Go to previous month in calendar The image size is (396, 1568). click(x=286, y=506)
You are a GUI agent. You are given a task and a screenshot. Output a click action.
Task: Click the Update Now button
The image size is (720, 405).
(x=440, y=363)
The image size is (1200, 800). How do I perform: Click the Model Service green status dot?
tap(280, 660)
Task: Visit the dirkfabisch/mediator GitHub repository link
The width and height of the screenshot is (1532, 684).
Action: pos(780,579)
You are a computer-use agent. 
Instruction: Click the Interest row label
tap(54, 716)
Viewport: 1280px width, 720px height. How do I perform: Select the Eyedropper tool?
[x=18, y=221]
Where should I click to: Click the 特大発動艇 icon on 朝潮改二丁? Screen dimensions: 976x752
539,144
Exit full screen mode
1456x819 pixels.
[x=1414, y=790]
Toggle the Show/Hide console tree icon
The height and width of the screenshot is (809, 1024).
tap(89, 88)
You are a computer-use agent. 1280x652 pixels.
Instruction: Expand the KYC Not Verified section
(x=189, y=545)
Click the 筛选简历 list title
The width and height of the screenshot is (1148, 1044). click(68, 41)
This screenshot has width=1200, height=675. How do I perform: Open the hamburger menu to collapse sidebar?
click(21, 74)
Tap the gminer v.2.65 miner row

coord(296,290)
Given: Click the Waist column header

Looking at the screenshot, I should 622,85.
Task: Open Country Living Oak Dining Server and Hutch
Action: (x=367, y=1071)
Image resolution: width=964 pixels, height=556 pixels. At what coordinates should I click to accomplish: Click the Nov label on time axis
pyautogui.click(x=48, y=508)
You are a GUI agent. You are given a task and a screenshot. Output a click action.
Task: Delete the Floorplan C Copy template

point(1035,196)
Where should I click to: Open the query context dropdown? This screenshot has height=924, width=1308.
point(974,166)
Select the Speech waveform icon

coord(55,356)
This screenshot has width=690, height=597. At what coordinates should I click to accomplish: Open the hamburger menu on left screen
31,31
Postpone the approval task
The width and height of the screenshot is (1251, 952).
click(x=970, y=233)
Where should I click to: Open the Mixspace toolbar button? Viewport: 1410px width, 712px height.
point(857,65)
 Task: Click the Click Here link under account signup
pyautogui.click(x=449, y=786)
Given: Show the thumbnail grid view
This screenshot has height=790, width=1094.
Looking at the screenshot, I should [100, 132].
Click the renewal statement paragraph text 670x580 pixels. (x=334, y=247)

---

INSTRUCTIONS FOR THE TASK. All lines in the records above with "Show" need to be found and copied.

WRITTEN SOLUTION.
Toggle the Show/Hide console tree icon
Given: Show the thumbnail grid view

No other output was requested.